Locations such as the Hearnes Center and the Maryland Avenue parking garage are two of the many places that Columbia football fans use as their personal tailgating playgrounds. Ever wonder where all those cups of tobacco spit, half-empty buffalo wing plates and other gross items go? Fortunately there are organizations to help coordinate the extensive clean-up.
Related ArticlesNonprofit student environmental group Sustain Mizzou is one major component of the after-game cleanup. President Emily Albertson says Sustain Mizzou volunteers go out before, during and after football games to encourage recycling. Before games, members pass out bags and tell people what can be recycled, she says.
Sustain Mizzou member Patrick Margherio says that fans don’t always abide by the rules. “There is a big problem with people throwing nonrecyclable things in the recycling bins,” he says.
Ben Datema, a Sustain Mizzou student advisor, says food in recycling bins makes things nasty. “The food is usually the part that takes the strongest stomach,” he says. “People throw away all kinds of food, and it can get pretty ripe by the end of the day. The recycling bags sometimes have liquid in the bottom too, and it doesn’t always stay in the bag.”
Albertson says that for the first two home games there have been 40 to 50 volunteers, but they expect fewer for popular games such as Homecoming because many people will want to attend as fans.
Waste Minimization Supervisor Layli Terrill works with the city of Columbia in partnership with Sustain Mizzou and says that the goal for each game is 30 volunteers who work in three different shifts that last about four hours each. For night games such as the Nebraska game, volunteers return to the stadium parking lots around 8 the next morning to collect the several tons of recycling.
Joann Eubanks, an independent contractor, works with the university to help clean up around the stadium by hiring local organizations such as Sunnydale Academy. “There’s about 150 volunteers per game, and I require the same number from each organization for each game,” she says.
Eubanks assigns areas to groups who then pick up the trash and recycle the necessary materials in Dumpsters on campus. The trash is taken to the City of Columbia’s Material Recovery Facility, where it is weighed, processed and sorted.
Terrill says that Tiger Tailgate Recycling, Sustain Mizzou’s football-specific recycling project, is a partnership of the university, the city of Columbia and Anheuser-Busch (the monetary partner).
Despite the efforts of these volunteers and organizations, some places don’t receive the same clean-up attention. Throughout the private property of East Campus, tailgaters leave disposable cups and plates, beer cans and bottles, and bulging garbage bags with no one to pick them up.
“I tailgate in East Campus, and there are usually people tailgating on every corner, especially since the university shut down Frat Pit and Reactor Field,” says MU junior and East Campus resident Claire Constant. “There is usually a lot of trash.”
At the Nebraska game, the 4.88 inches of rain that fell that night (which is a new Oct. 8 record for Columbia) turned trash bags that blanketed parking lots into soggy, waterlogged weights, and many recycling bins blew over, which caused their nauseous contents to spew out all over the asphalt.
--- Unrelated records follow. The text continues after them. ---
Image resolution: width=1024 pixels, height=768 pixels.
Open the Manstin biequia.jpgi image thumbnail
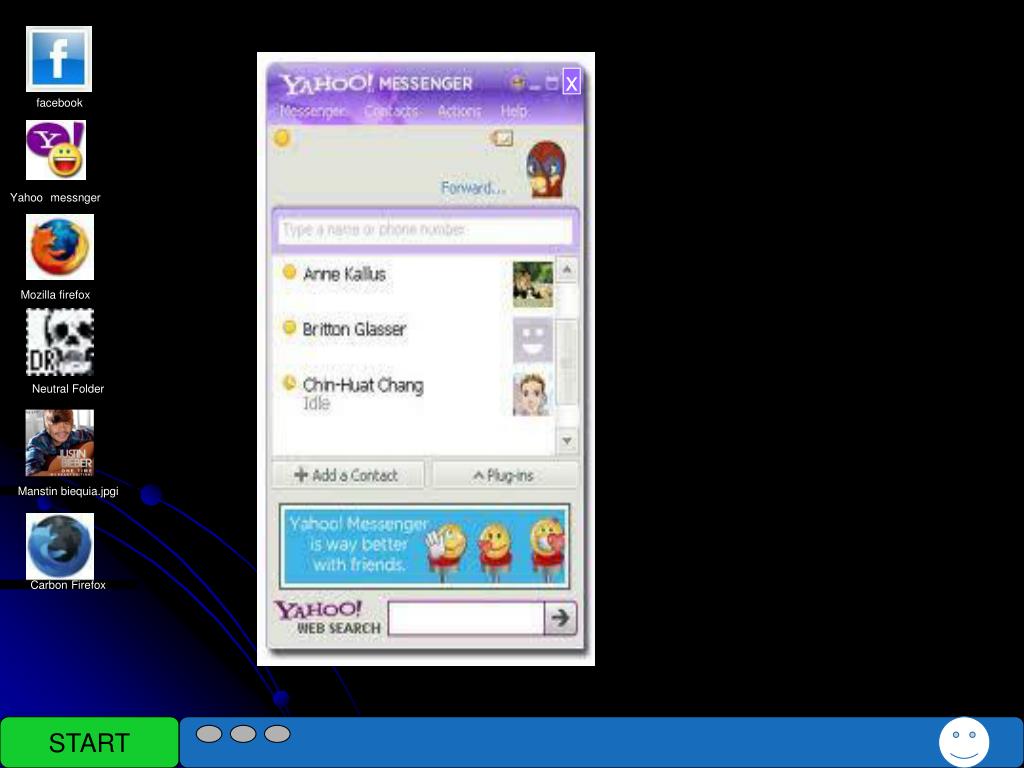(x=60, y=443)
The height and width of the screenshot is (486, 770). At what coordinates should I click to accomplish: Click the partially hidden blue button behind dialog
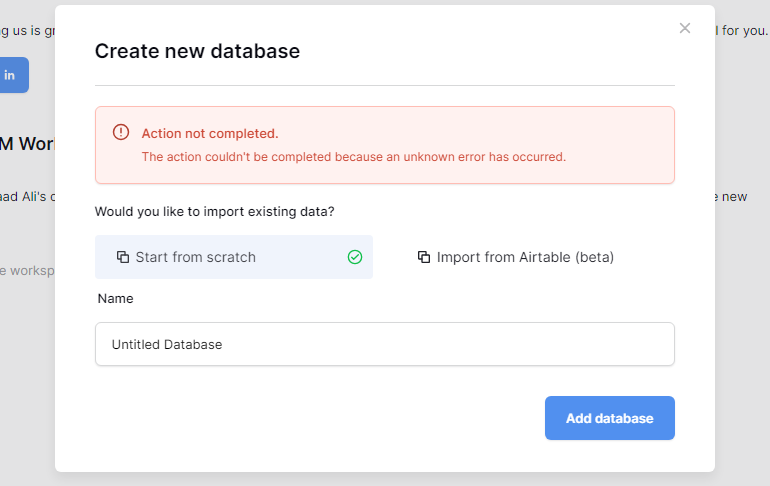click(14, 75)
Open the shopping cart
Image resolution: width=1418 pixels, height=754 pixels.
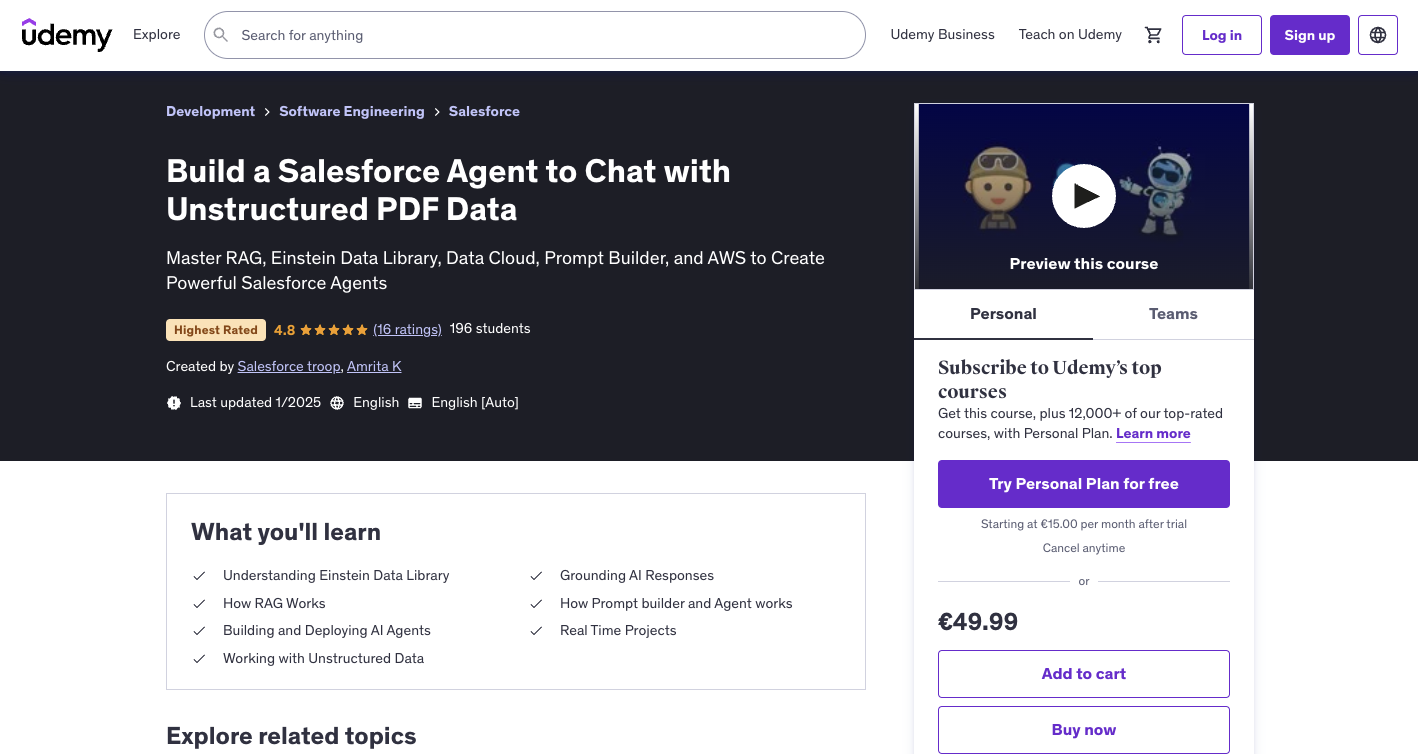pos(1153,34)
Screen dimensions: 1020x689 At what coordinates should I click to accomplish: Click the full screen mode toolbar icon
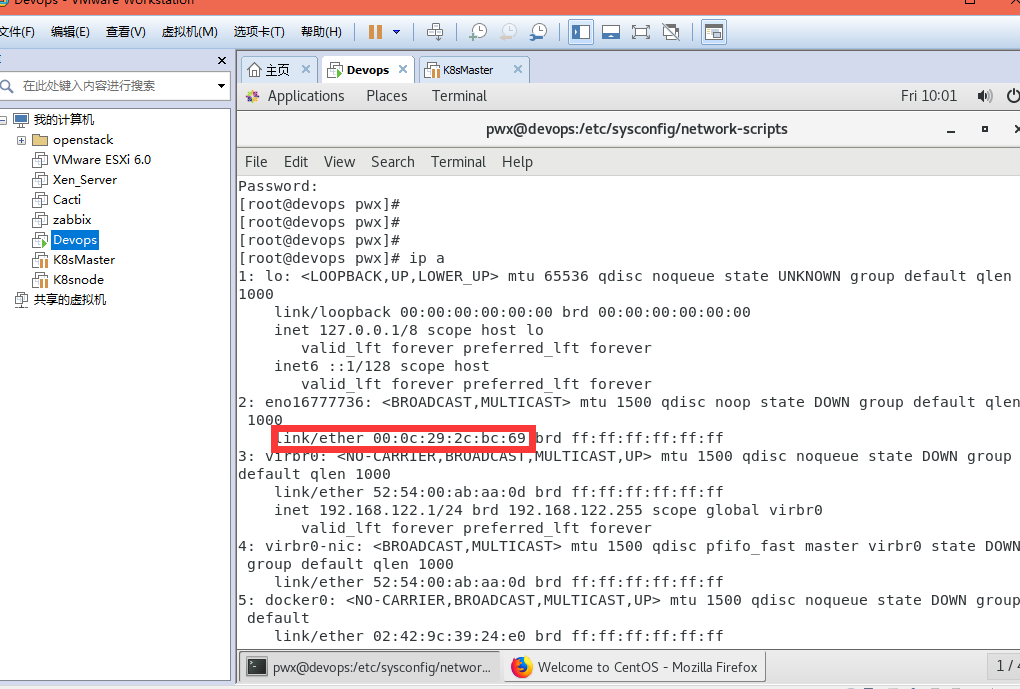point(641,31)
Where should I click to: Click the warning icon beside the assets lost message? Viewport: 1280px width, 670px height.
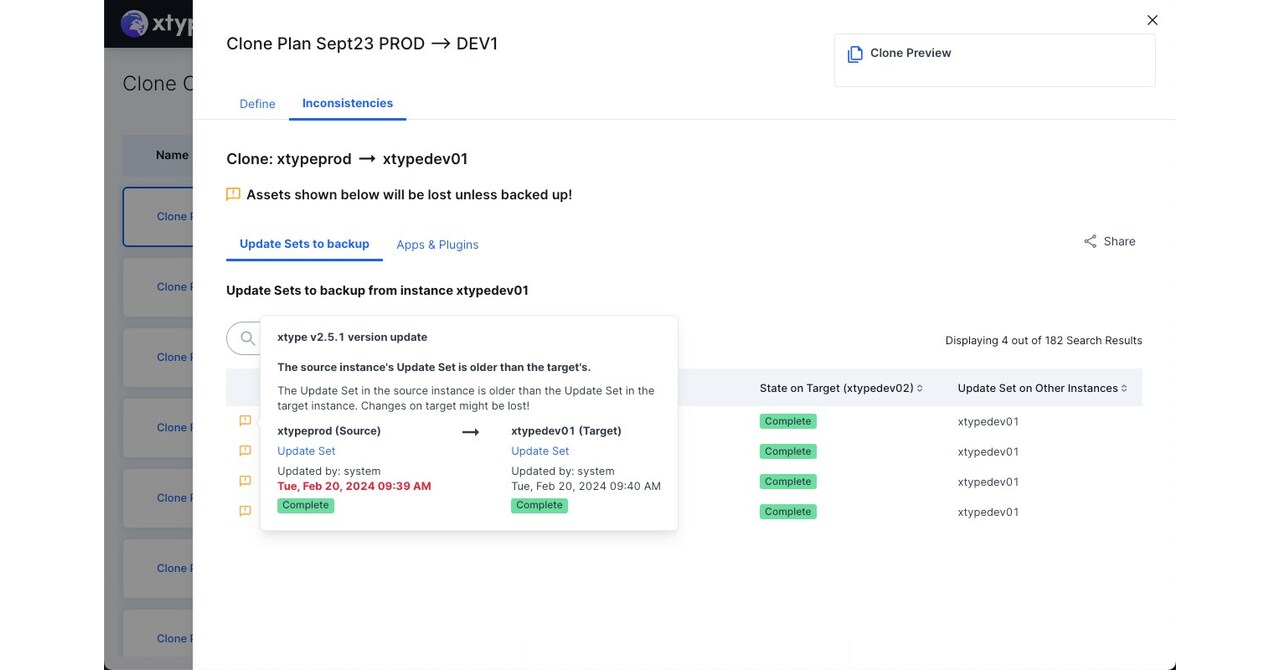[233, 194]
The following morning, volunteers returned to the scenes of disaster to pick it all up. And it’s not as easy as taking out that one reeking bag from your kitchen: Imagine hauling 20 tons of garbage.
Sustain Mizzou volunteers collect recycling materials at Mizzou football games and gather tons (literally) of recyclables every game. But what does that number mean? Maybe this will help: If an empty pop can weighs about .5 ounces, it would take 64,000 cans to make one ton. And don’t worry, we did all the math.